それは、村人や村人の子供、または、たまたま通りがかった旅人が、年百年、何千年、何万年の積み重ねの落とし物を拾っただけなのかもしれない。でも、こんなものが、なんの役に立つのだろうか。ゴミ、ゴミ、ゴミでしかない。なんで、こんなものを拾って、綺麗に並べる必要があるんだろう。

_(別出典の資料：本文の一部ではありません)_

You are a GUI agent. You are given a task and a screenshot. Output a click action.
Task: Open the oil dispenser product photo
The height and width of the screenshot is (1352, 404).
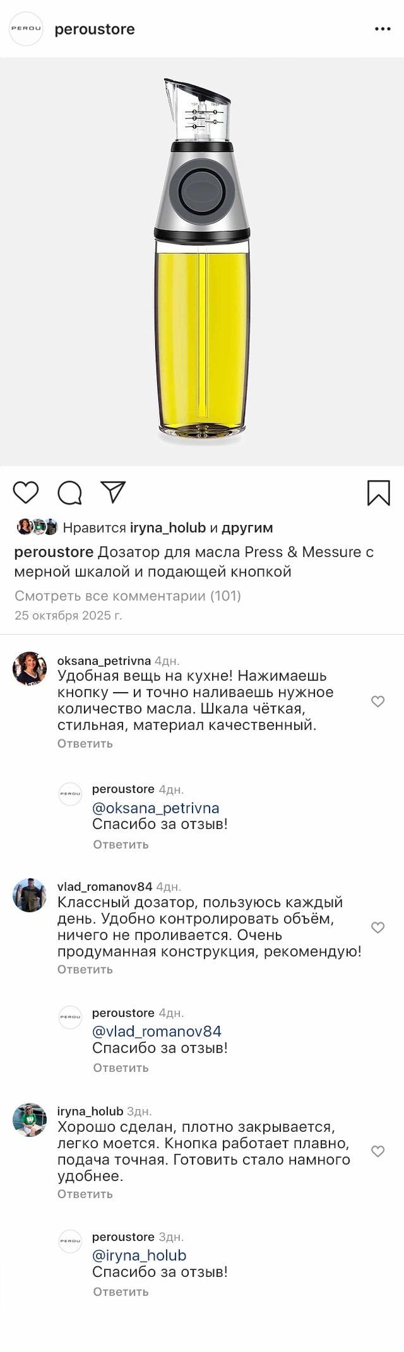point(202,261)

ヘンテコリン「さあ、出発するぞ。リュックとシャベルをもったか?」
ジョー「今日は、何を掘るんです?でも、どうして、変な物が埋まっているのが、分かるんです?」
ヘンテコリン「お前といっしょにいろんな所をあるいていると、土の中に何かあるのを感じるんだ。」
ジョー「あんたは、金属探知機か?。もしかすれば、失せ物探しますっての、できるんじゃないの。」
ヘンテコリン「そうか、失せ物を探すのもいいかもしれんなあ。明日から、この神社で、失せ物相談でもやるか? 村人も喜ぶぞ。それは、帰ってきたからだなあ。じゃあ、出発するぞ。」
ジョー「今日は、何掘るんですか?」
ヘンテコリン「掘ってみないと分からん。なにか、感じるだけだ。」
ジョー「みんなガラクタですよね。なんの価値もない。こんなものを拾い集めてどうするんです。」
ヘンテコリン「なぜ、こんな田舎の村に、いろんなものが落ちていると思うか?それは、この地には、文明が、高度な文明があったのだ。しかし、文明があったのは、ここだけではない。どこにも、高度な文明の痕跡はある。しかし、土の中に埋もれたものを見つけ出すのは、難しいことだ。このわしだって、難しいことなのだ。しかし、いろいろ歩き回れば、少しづつ、感じてくるのだ。なにか、ある、なにか、ある。そうして、もう少し、歩き回れば、古代遺跡さえみつかるかもしれない。古代の埋蔵金も探し当てられることもできるかもしれないぞ。」
ジョー「でも、それが、あるか、ないかは、わからないでしょ。しかも、この近所にそんなものがあるかどうか、わからないんでしょ。最初から、ありそうな場所は、ないんですか?」
ヘンテコリン「ないこともない。しかし、ほんとうにそうかは、十分しらべてみなければならない、ここだって、10年の月日をかけて調査したのだぞ。」
ジョー「え!ー、初めから、そんな計画だったんですか。ただの散歩じゃなかったんですか?」
ヘンテコリン「ただの散歩といえば、ただの散歩だ。しかし、ただの調査だといえば、ただの調査にもなる。この星には、たくさんに秘密がある。人間が忘れた文明、超古代文明、そして、それ以前の恐竜の時代もある。おもしろい化石も、地中にはかくれているぞ。それを人間が知ったら、びっくりするだろうなあ。でも、現代は、廃墟の時代だ。電気文明が失われてしまったのだ。その復興には、100年、200年かかるかもしれせん。それまで、我慢のときかもしれん。」